PROBLEM TO SOLVE — From the listing below, output only the lines starting at the line that has "The width and height of the screenshot is (1192, 722)." and ending at the line that has "Click the compare/add symbol plus icon", exactly as they appear, ends included.
Start of Block
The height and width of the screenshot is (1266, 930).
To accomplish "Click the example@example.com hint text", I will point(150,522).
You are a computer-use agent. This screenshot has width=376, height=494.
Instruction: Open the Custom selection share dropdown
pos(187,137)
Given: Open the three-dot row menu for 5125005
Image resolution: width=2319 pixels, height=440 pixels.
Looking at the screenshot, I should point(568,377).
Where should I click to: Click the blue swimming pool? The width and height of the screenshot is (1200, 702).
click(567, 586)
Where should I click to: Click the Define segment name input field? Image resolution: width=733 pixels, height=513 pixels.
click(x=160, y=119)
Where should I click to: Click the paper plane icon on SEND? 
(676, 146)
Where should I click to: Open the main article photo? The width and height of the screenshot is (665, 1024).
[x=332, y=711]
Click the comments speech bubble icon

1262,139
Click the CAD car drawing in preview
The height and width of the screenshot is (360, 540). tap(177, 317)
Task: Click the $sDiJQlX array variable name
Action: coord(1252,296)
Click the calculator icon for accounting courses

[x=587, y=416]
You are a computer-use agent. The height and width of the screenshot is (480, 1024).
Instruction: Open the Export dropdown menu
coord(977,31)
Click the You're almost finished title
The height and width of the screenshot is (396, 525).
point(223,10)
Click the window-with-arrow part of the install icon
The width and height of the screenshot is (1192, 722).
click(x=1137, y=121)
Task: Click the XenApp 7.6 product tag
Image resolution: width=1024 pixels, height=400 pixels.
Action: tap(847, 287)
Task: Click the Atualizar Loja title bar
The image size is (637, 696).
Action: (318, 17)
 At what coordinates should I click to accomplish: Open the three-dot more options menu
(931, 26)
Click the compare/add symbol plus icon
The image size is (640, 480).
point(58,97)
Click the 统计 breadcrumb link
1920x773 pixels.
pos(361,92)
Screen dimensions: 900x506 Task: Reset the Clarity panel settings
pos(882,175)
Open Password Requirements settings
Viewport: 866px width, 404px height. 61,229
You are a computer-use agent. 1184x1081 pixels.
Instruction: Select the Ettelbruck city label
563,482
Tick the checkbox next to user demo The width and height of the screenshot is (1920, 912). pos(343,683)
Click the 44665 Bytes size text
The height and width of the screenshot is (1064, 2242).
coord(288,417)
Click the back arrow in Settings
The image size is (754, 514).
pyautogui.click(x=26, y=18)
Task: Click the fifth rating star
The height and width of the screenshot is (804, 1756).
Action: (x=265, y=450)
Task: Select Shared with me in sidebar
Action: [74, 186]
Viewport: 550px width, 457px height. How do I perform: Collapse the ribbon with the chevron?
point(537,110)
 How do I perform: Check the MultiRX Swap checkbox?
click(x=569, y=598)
End of Block
PROBLEM SOLUTION —
The width and height of the screenshot is (1192, 722).
click(x=1137, y=121)
Task: Click the XenApp 7.6 product tag
Image resolution: width=1024 pixels, height=400 pixels.
Action: tap(847, 287)
Task: Click the Atualizar Loja title bar
The image size is (637, 696).
Action: (318, 17)
 At what coordinates should I click to accomplish: Open the three-dot more options menu
(931, 26)
Click the compare/add symbol plus icon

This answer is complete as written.